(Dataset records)
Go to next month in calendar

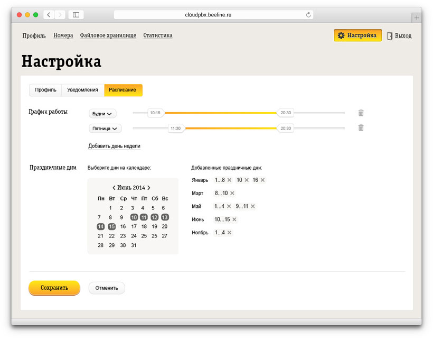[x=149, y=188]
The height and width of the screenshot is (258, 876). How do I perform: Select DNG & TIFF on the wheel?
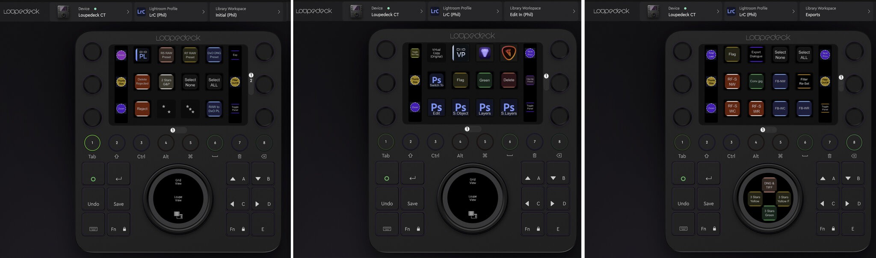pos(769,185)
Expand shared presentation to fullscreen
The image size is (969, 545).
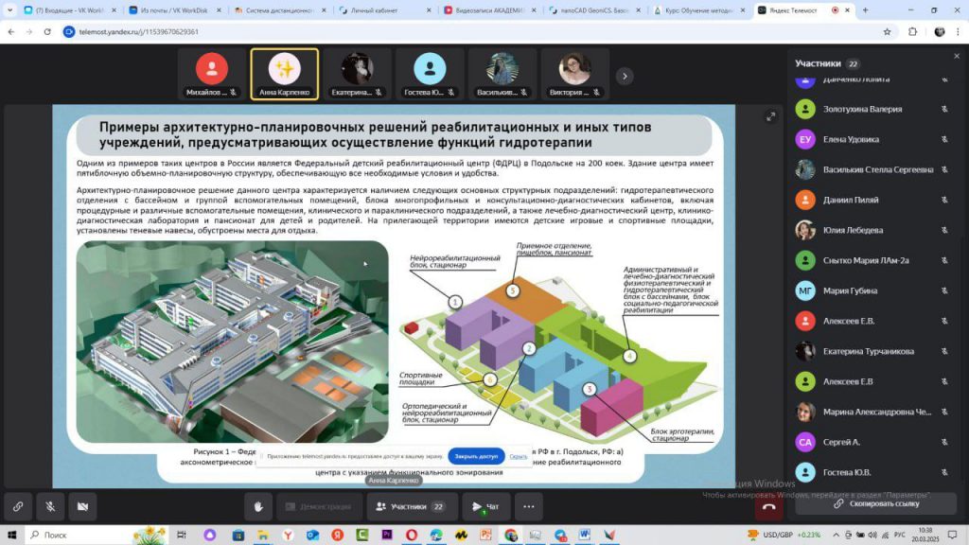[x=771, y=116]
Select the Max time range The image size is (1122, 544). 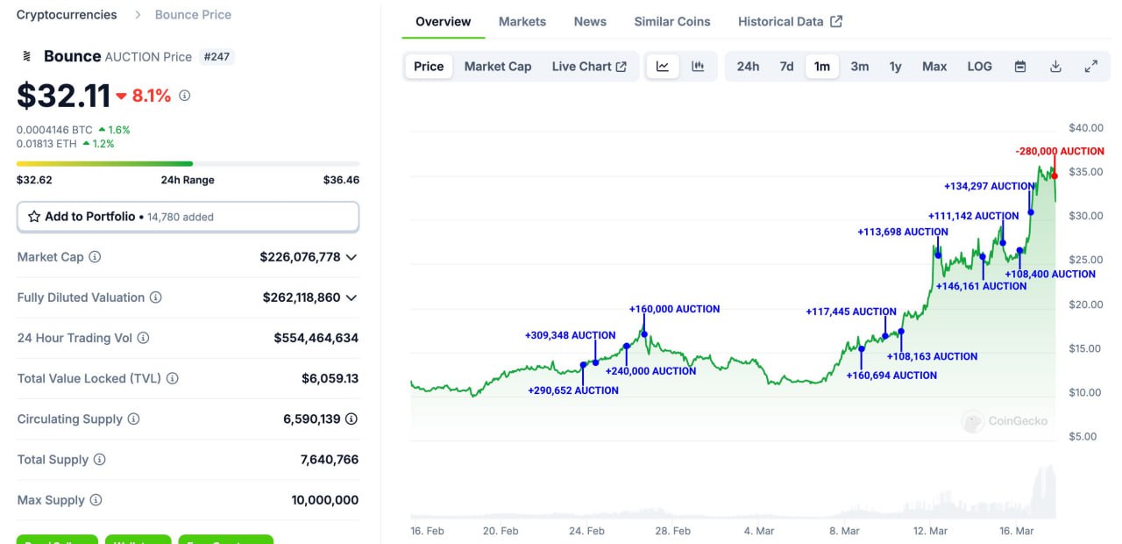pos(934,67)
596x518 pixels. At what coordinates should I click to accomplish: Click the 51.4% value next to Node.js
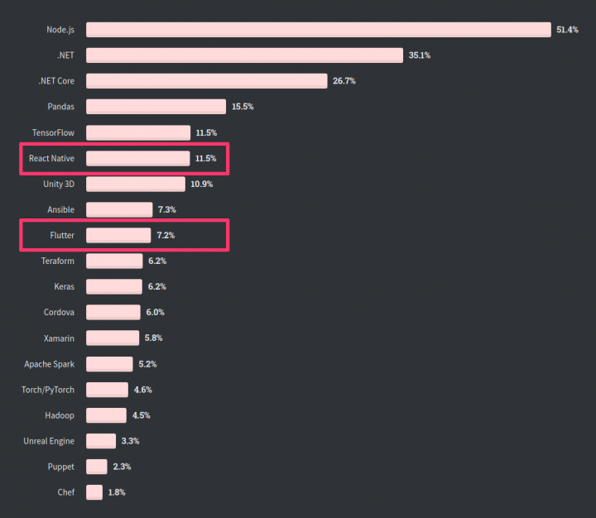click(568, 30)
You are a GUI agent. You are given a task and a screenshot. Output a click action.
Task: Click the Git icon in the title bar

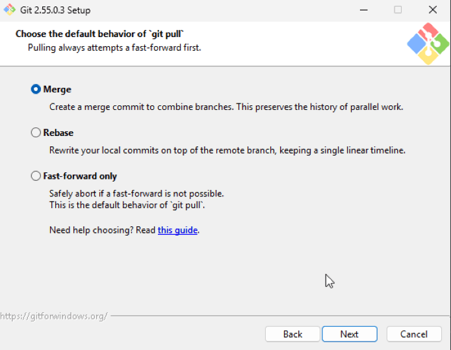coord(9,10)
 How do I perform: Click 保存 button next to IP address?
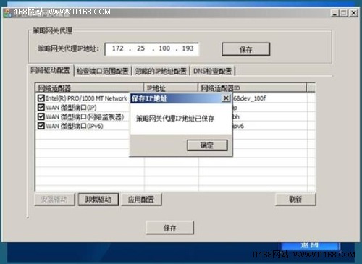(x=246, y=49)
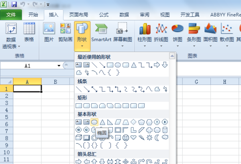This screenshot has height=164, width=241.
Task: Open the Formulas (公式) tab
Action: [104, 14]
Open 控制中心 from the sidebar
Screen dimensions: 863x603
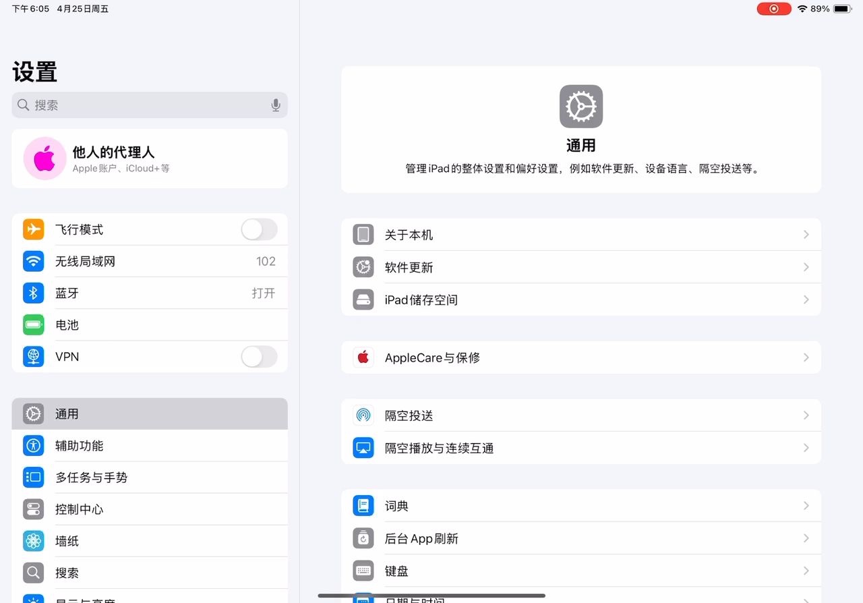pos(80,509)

---

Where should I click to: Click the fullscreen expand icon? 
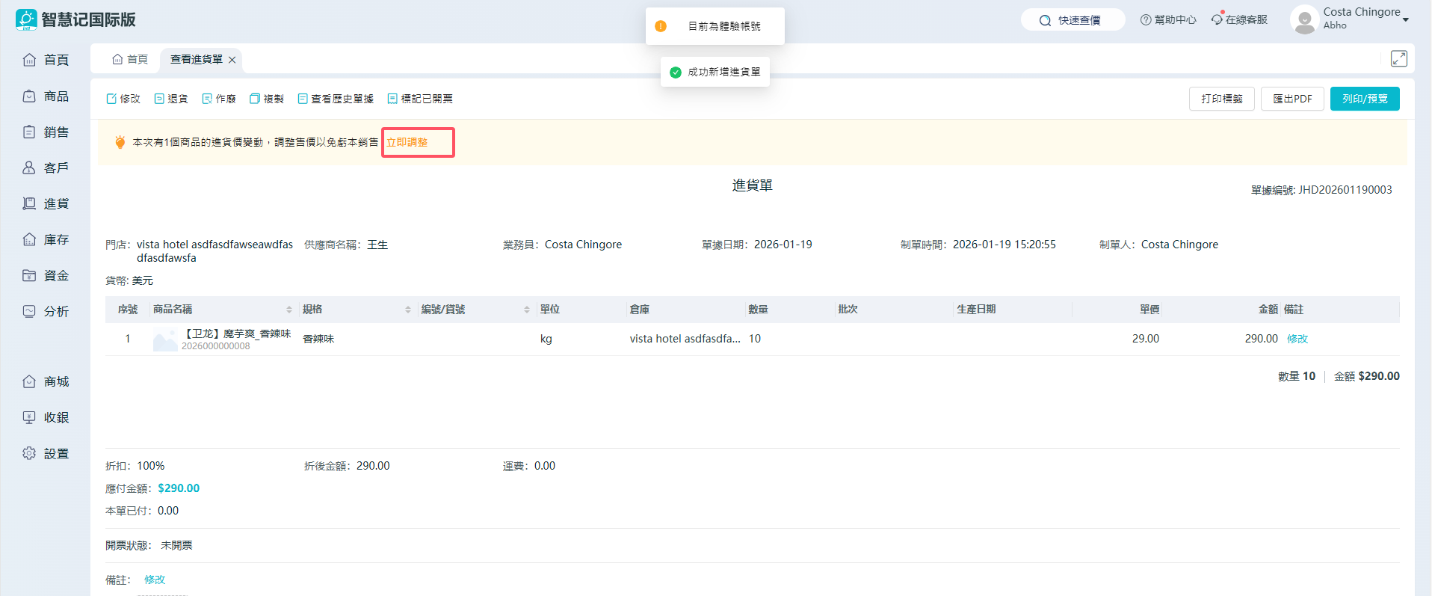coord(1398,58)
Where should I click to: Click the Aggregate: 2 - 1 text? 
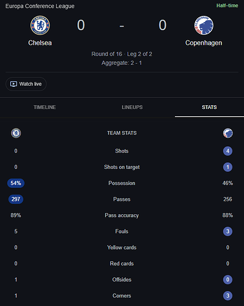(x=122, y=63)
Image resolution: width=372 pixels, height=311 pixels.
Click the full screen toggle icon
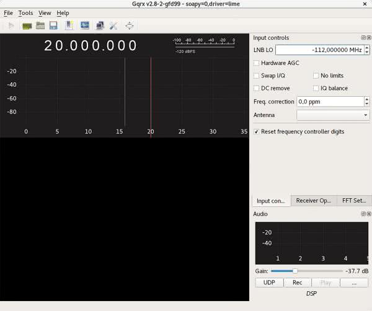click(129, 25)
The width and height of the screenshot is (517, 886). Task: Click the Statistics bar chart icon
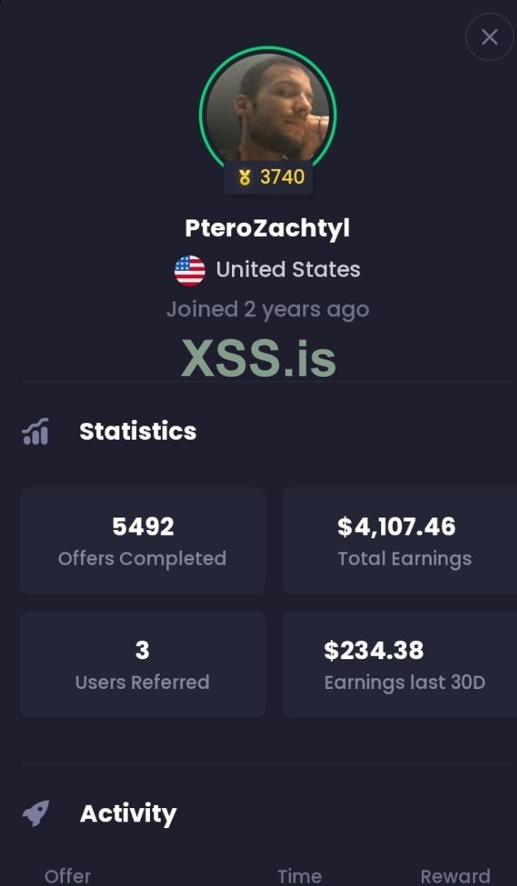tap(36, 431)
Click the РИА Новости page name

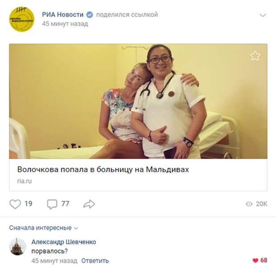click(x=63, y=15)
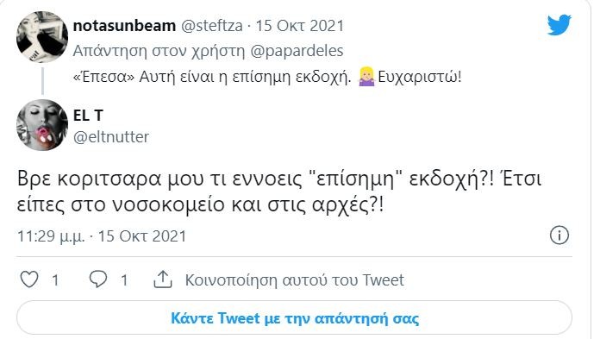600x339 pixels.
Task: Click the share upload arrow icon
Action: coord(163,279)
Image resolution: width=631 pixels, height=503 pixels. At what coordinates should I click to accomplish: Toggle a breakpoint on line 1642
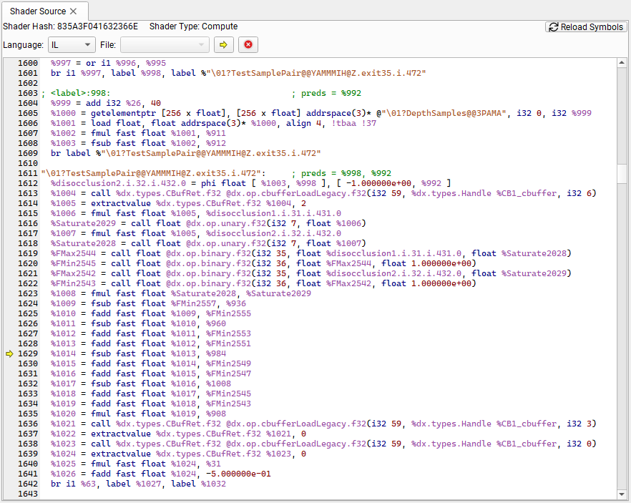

◆ Task to carry out:
Lines that include the word "resolution" are to be extracted from the data above.

◆ Output for this exercise:
Image resolution: width=372 pixels, height=311 pixels.
Image resolution: width=631 pixels, height=503 pixels. At what coordinates should I click to accomplish: Toggle a breakpoint on line 1642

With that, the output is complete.